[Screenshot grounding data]
#####

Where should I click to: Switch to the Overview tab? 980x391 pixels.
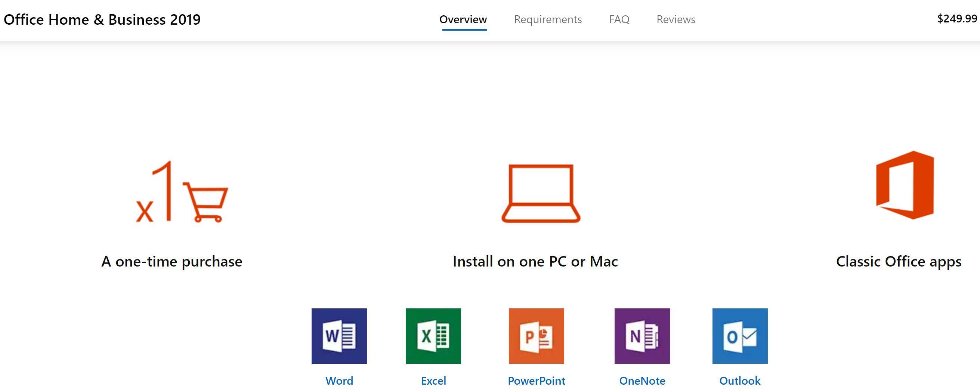(x=463, y=19)
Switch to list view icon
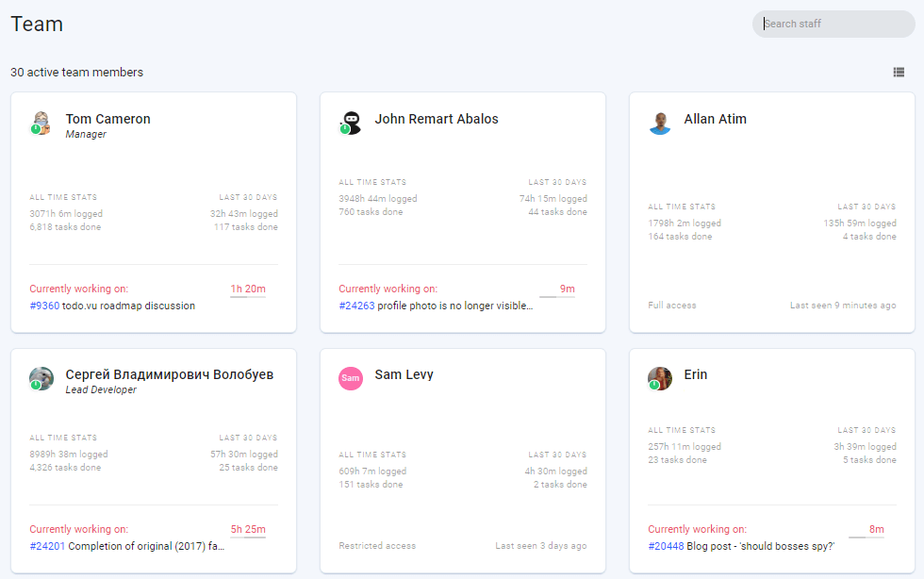 (899, 72)
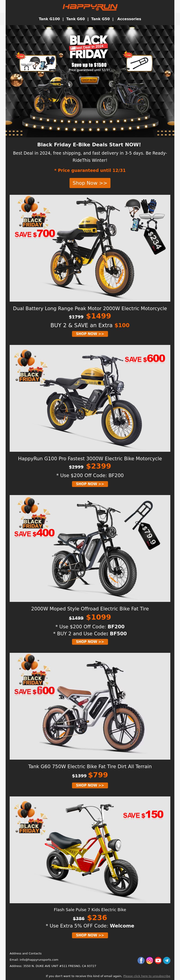Image resolution: width=180 pixels, height=980 pixels.
Task: Click the large orange Shop Now >> button
Action: click(90, 183)
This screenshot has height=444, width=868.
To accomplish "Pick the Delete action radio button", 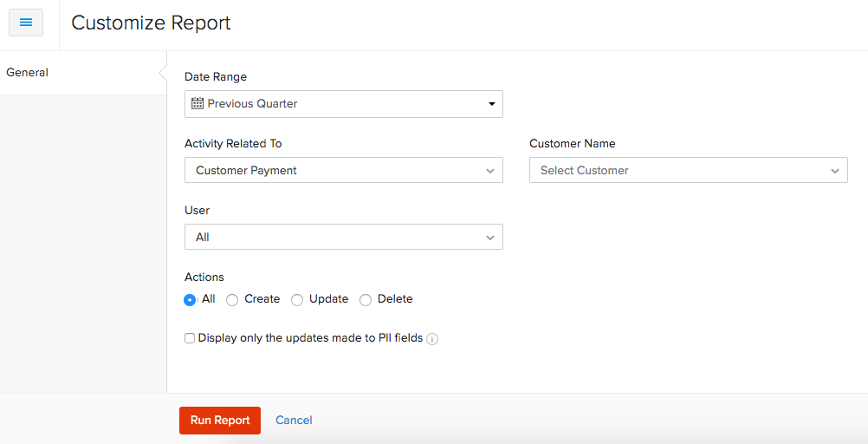I will point(366,300).
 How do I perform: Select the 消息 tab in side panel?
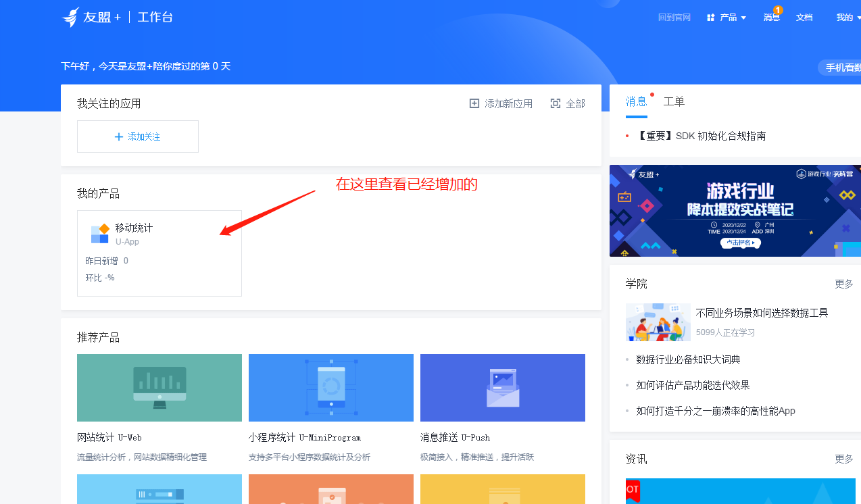point(636,101)
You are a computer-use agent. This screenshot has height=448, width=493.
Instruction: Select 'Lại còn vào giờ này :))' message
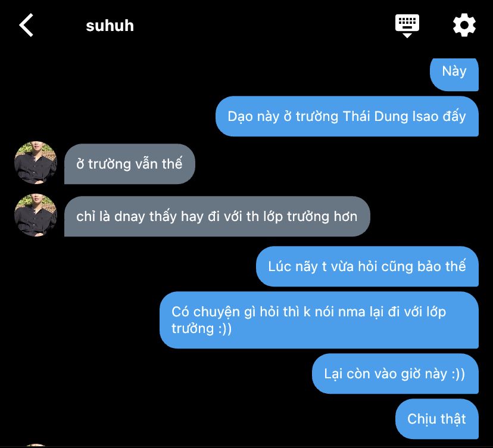pos(395,374)
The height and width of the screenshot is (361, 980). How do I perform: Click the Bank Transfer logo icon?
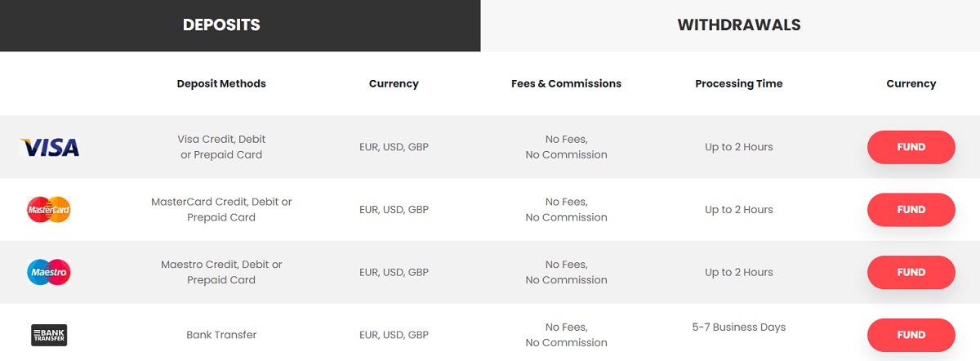tap(49, 335)
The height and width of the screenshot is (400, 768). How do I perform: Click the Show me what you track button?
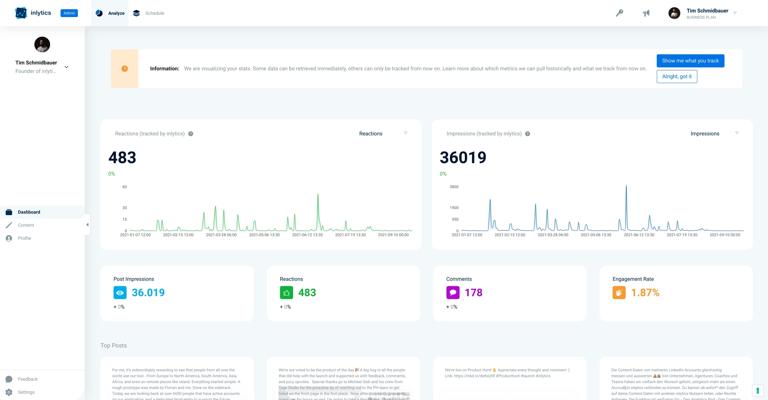click(691, 61)
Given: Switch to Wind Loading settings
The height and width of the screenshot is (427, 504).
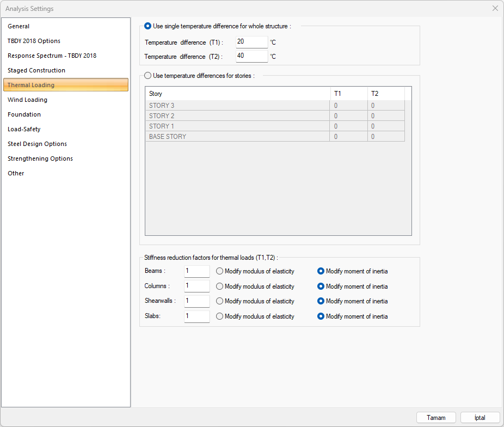Looking at the screenshot, I should [27, 100].
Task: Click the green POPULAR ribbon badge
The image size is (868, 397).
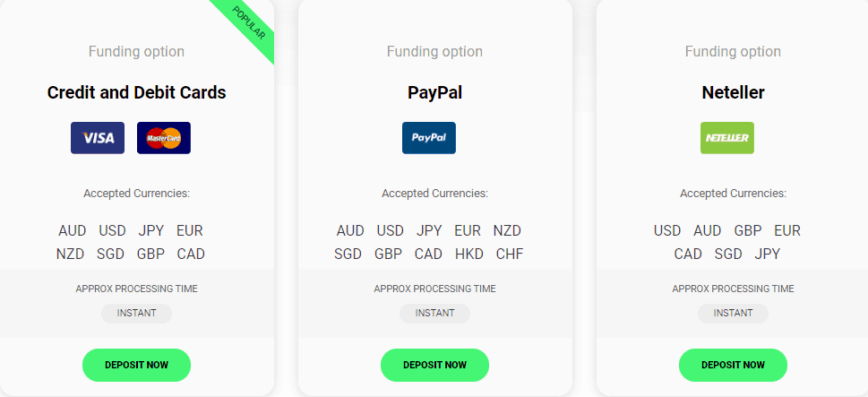Action: point(248,23)
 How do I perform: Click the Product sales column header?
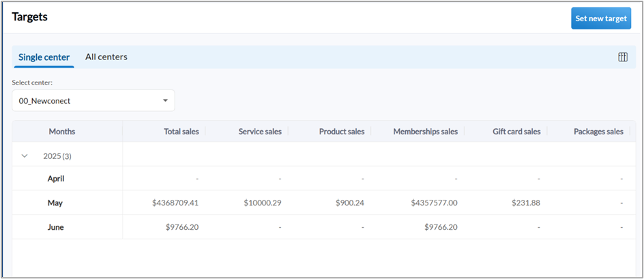[342, 132]
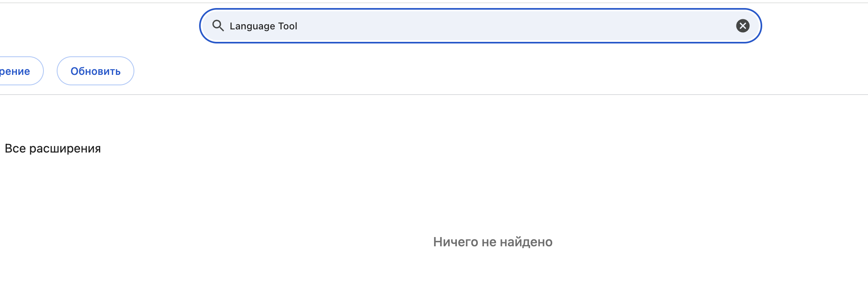
Task: Update extensions using 'Обновить'
Action: tap(95, 71)

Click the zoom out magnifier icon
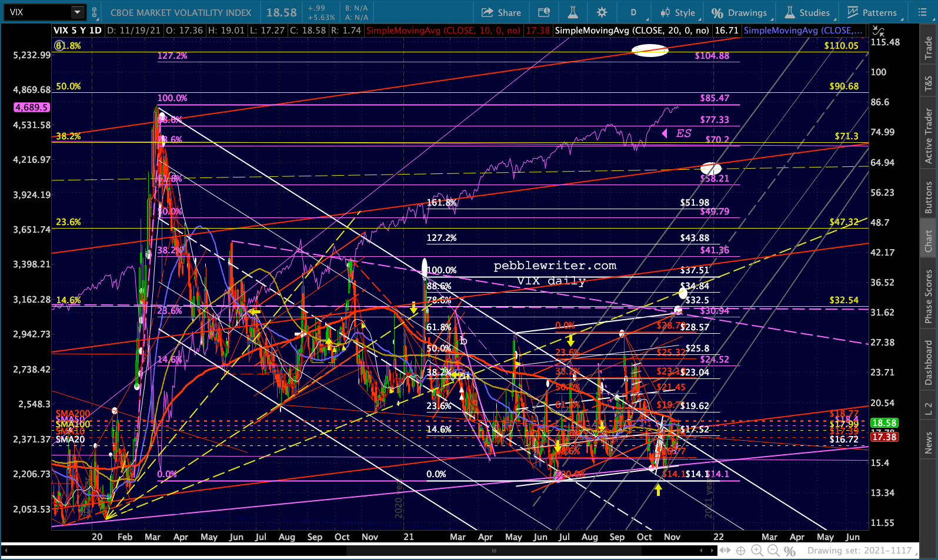click(773, 551)
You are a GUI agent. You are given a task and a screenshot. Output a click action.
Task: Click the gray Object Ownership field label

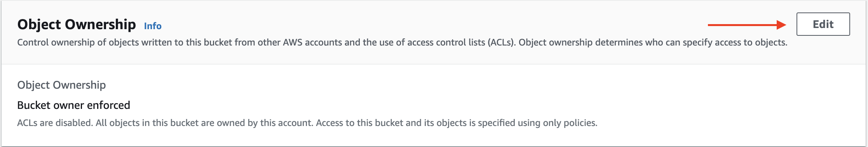(61, 85)
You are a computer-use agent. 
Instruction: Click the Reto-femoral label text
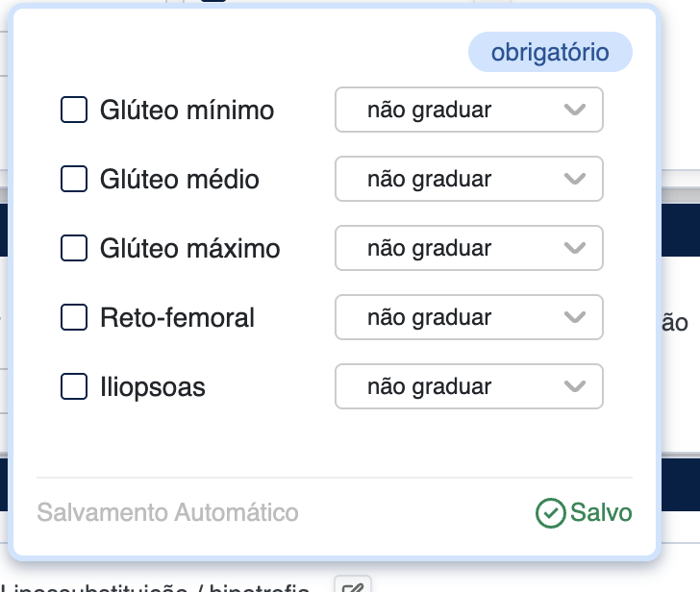click(x=177, y=317)
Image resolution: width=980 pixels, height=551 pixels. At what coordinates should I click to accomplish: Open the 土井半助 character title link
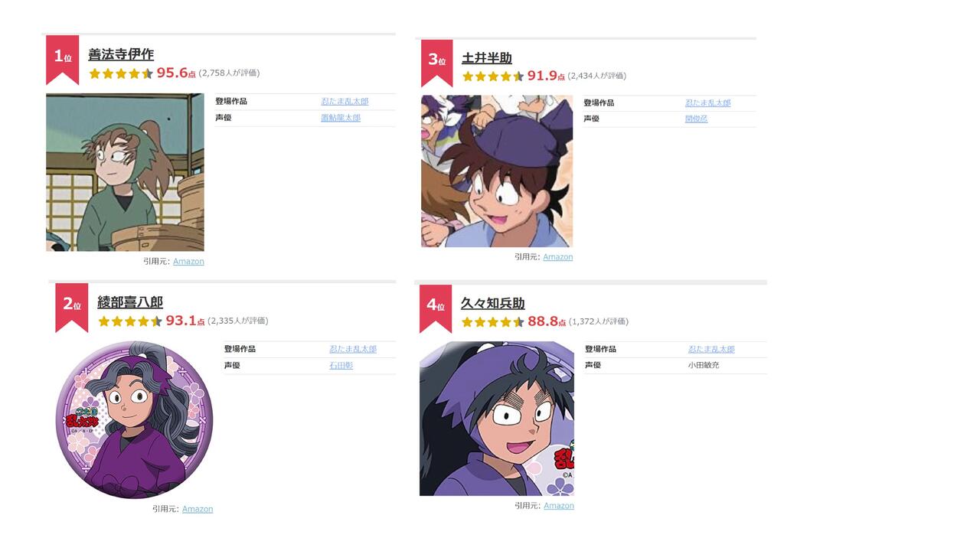(x=487, y=58)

#####

In the records above, which lines hold the string "agent"? Copy each one.

§ **EXPECTED ANSWER**
You are a computer-use agent. This screenshot has height=448, width=493.
You are a GUI agent. You are given a task and a screenshot. Output a click action.
You are a computer-use agent. 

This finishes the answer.